I'm an art critic by trade - that dreaded breed known for dissing and dicing and otherwise turning your self-esteem precarious. So you're going to have to take my word on this: I'm on your side. My stance is built-in. I'm an art-maker, too. We have a psychic link.

The doublethink doesn't give bad art a free ride, though. The disdain I have for bad stuff has its own life. My list of art-making no-nos warrants discussion - a lot of it – and I'll be doing that in a continuing series of letters to you. I hope you'll weigh in.

Overly Specific Art Titles

Let's start with an easy one: Putting overly specific titles on your work. For some shapeless reason, artists - from famous to novice – hem in viewer reaction with narrow picture titles.

Case in pointlessness, a recent show of paintings under the overarching banner "Amazon Mysteries." The tag left little mystery to solve.

On view were large leaves and vines so entwining, one might have wanted to take a scythe to them. But I wanted in. The jungly scenery offered needed escape from a paved-over world. Wildlife, half-hidden in the brush, drew me in deeper, and I was swallowed by the profusion of plants the size of trees.
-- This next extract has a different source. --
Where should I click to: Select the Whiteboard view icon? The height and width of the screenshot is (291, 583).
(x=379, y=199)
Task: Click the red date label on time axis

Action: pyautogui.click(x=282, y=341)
But the darn picture titles nearly ruined the experience. They were too specific, not to mention annoyingly precious. They didn't let me think my own thoughts. Examples: "Poison dart frog and croton nestle in the root system of a giant fig tree" and "Darth Vader and the Armored Chameleon amidst a banyan tree."

Apparently, the painter had a need to charm, unaware that the pictures did that by themselves. No words necessary. In fact, there was so much to look at that the pictures needed nothing more than numbers to tell them apart. Besides the representation of seeable things, there was the unseen, unknowable part – a reminder that what we see is not all there is and that the unknown doesn't exist less for being out of sight.

The work was comparable to that of Post-Impressionist Henri Rousseau, who also was given to distracting picture titles, as in "In a Tropical Forest: Struggle Between Tiger and Bull."

Rousseau never needed such exposition. His pictures told the best stories. They made you think. Consider all the questions that come to mind on seeing a lion standing over a lone female gypsy sleeping in the sand in Rousseau's "The Sleeping Gypsy." Is she asleep or feigning it to fool the lion? How did she get there? There are no footprints in the sand. Uncertainties like this heighten the suspense about the lion's next move, and turn the painting into a metaphor for everyone's worst nightmare: being alone and helpless.

Look, I'm not one of those Edith Wharton characters who always get what she wants. But if we can't get past this title business, we don't have much of a future together.

P.S. I just thought of an exception to my picture title rule: those nonsensical labels that Salvador Dali gave his work; i.e. "Gala and the Angelus of Millet Preceding the Imminent Arrival of the Conical Anomorphoses" ('33), is so incomprehensible, it doesn't matter.